I’m always up for a novel based on an intriguing character from the past. In her novel, Shafak weaves two vastly differing narratives together. The first takes place in the 13th century when Rumi encounters his spiritual equal and wandering dervish, Shams. The book details how their relationship transpires and intertwines with the townsfolk and all of those who followed Rumi’s teachings. The other is of Ella in modern-day Boston and her encounter with a far-off author, Aziz, who writes of Rumi and Shams’ story. Both stories are about love and how it unfolds in unexpected ways: Rumi and his love for Shams and what Rumi is willing to do for that love … Ella and her love for Aziz and what Ella sacrifices.
I loved Rumi and Shams’ story. The characters were compelling, dynamic, and believable. Ella and Aziz’s story was less believable for me. That Ella—an unhappy, cheated-on housewife—decided to change her course was understandable (although permissible is another discussion). But for the worldly, spiritual Aziz to fall for her, was too far-fetched for me.
In the end, the paralleled awakenings of the characters in the novel were still worth the read, and the story of far-off lands and times and loves was so enjoyable, I happily read Shafak’s novel to the finish and would read another of her works. But I hope she leaves out the modern-day tie-in next time.

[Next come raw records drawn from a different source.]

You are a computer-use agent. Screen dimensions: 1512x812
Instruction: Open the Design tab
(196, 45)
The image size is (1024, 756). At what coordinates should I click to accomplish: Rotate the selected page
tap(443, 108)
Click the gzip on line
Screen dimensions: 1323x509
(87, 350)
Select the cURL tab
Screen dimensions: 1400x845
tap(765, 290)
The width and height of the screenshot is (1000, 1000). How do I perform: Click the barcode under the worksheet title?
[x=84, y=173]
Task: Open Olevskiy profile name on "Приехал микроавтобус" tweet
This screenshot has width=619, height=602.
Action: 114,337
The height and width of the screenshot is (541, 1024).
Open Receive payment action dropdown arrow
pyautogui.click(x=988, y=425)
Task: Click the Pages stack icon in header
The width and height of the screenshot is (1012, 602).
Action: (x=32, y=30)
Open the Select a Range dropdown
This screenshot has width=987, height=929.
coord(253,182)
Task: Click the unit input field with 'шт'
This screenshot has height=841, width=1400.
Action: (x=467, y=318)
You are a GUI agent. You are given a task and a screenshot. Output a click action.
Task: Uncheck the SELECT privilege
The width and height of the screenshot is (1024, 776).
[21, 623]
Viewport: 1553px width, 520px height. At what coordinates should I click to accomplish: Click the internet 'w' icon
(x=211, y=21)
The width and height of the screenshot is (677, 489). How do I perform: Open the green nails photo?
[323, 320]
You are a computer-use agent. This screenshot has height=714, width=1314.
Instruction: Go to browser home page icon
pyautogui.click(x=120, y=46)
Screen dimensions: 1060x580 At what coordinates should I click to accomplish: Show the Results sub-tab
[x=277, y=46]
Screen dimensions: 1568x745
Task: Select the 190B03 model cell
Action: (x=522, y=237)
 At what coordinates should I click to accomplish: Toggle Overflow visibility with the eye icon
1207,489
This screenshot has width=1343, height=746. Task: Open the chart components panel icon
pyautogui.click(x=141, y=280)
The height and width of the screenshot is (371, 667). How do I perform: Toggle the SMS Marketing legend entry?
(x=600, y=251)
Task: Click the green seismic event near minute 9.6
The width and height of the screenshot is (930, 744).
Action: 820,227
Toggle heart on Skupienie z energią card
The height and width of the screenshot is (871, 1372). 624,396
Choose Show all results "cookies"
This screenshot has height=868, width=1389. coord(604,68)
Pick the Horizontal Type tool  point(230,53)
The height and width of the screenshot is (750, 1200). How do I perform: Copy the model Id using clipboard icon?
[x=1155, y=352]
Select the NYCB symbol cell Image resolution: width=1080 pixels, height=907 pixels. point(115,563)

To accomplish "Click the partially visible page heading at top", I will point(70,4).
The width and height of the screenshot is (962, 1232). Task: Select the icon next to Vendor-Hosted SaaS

Because of the recent decade of wars in Iraq and Afghanistan, and ongoing sanctions with Iran, I forget that the Persian Empire was an intellectual and thriving era. From this area came many contributions to society and Rumi is just one piece of that era we still find ourselves amazed at today.
I so enjoyed the small glimpse of the Persian Empire in this novel. 🙂
Just from reading your review, I get the impression I’d be annoyed by Ella, so I think you’re right about the modern tie-in. Not everything historical has to be drawn into modern days so that we can understand it.
I absolutely agree. In fact, the beauty of the past is too often overpowered by the present.